People Are at the Core: An Intern's Experience

By Peter Klubek, Graduate Student Intern at the Museum’s Clarence B. Hanson, Jr. Library

Peter Klubek is an artist, instructor, and budding librarian from Illinois who interned at the Museum this spring as part of his coursework at the University of Southern Mississippi. Below is the final entry from the blog he kept while working at the Museum.

It has been a wonderful semester. I learned much about the creation of archives and the day-to-day operation of an art library. I have enjoyed my time at the Hanson Library and will remember this experience fondly.

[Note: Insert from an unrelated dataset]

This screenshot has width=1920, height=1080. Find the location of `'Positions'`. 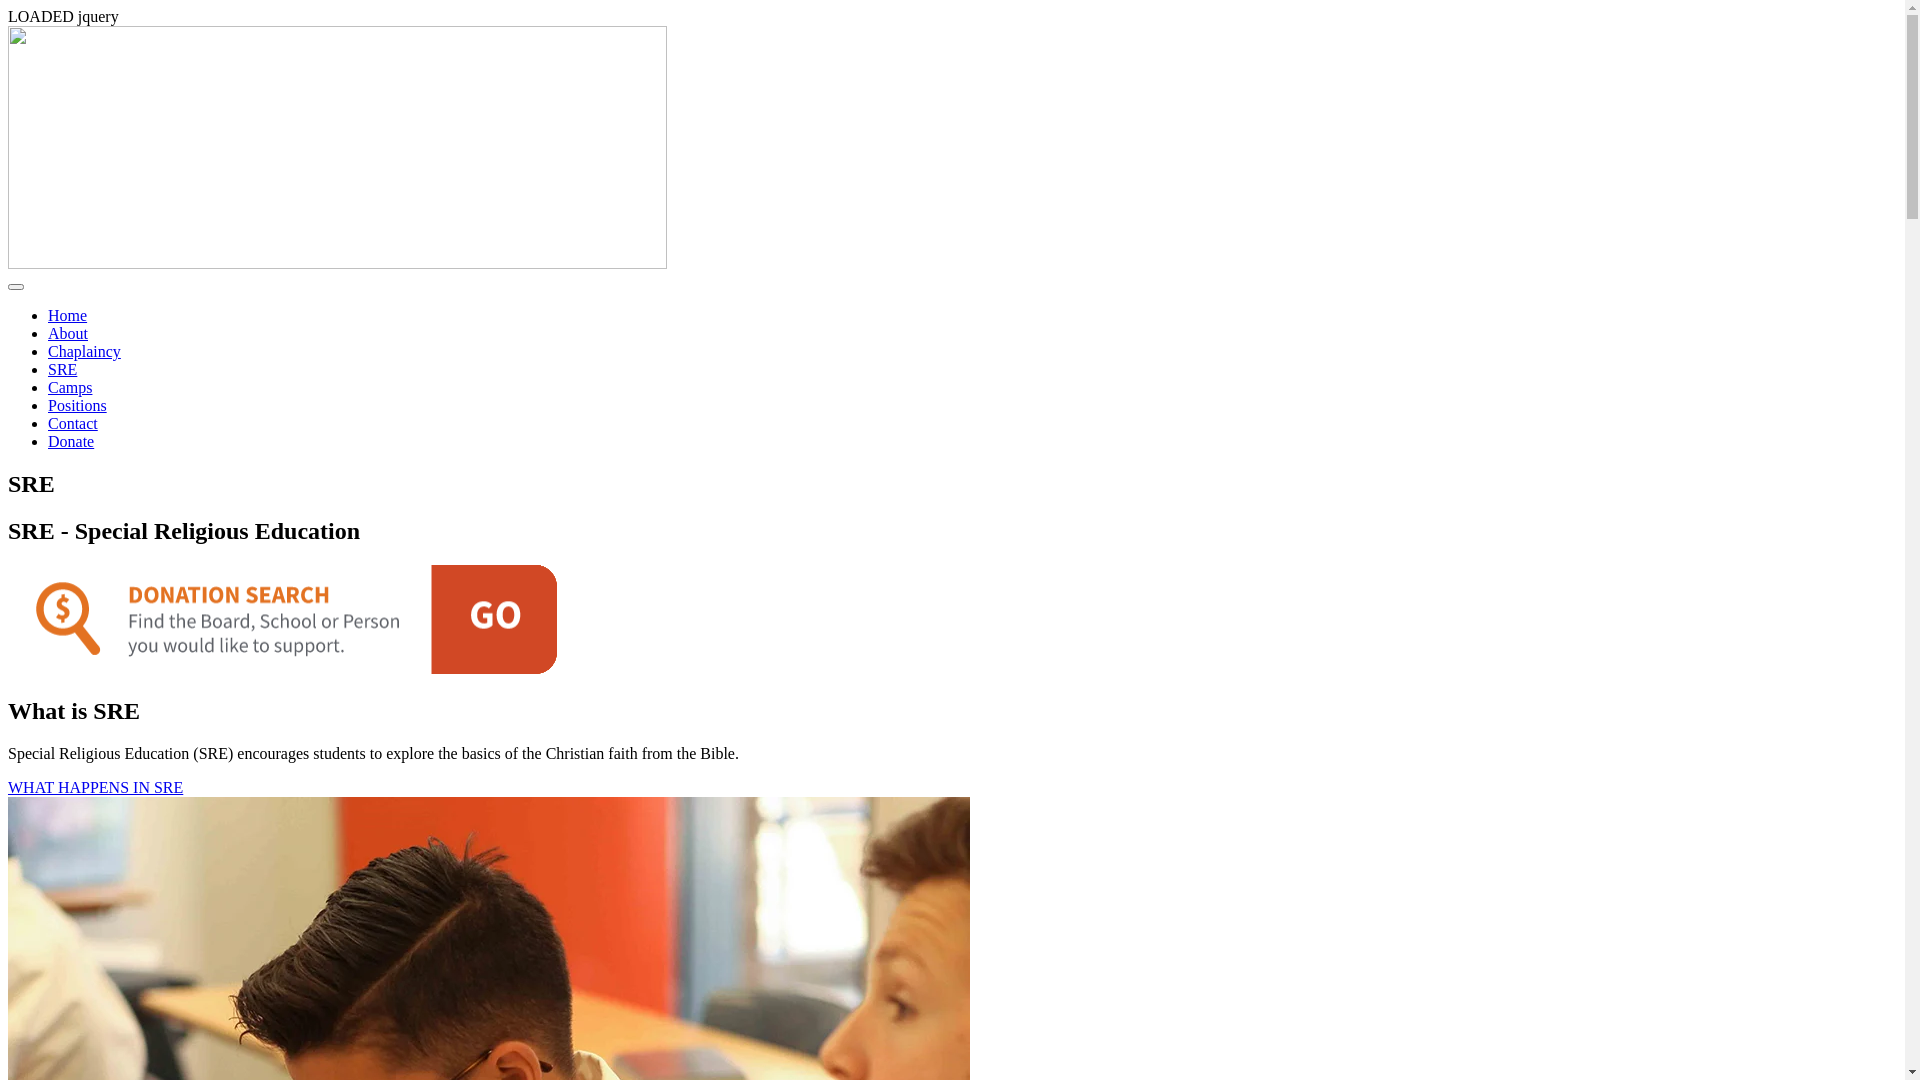

'Positions' is located at coordinates (77, 405).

Through my coursework I had read about archival organization and description, but it is one thing to read about it, and quite another to experience it first hand. When I first arrived and started to go through the boxes, it was fascinating to discover what I would find next. The documents, correspondence, ephemeral items, and exhibition catalogs all told a different story but added up to reveal the complete history of the Birmingham Museum of Art. Prior to this experience, I have never lived in Birmingham, or indeed Alabama. But reflection on working with this archive has given me an understanding of this organization and how it fits within the greater community of the city of Birmingham. From the struggles of the Birmingham Art Association in the early 20th century to create an art museum, through the current challenges of updating the museum website in the 21st, this institution would not thrive without the people providing an energy and a life source. People are at the core of libraries, museums, and archives, and it is this human factor that has the greatest significance in communicating history and intellectual development.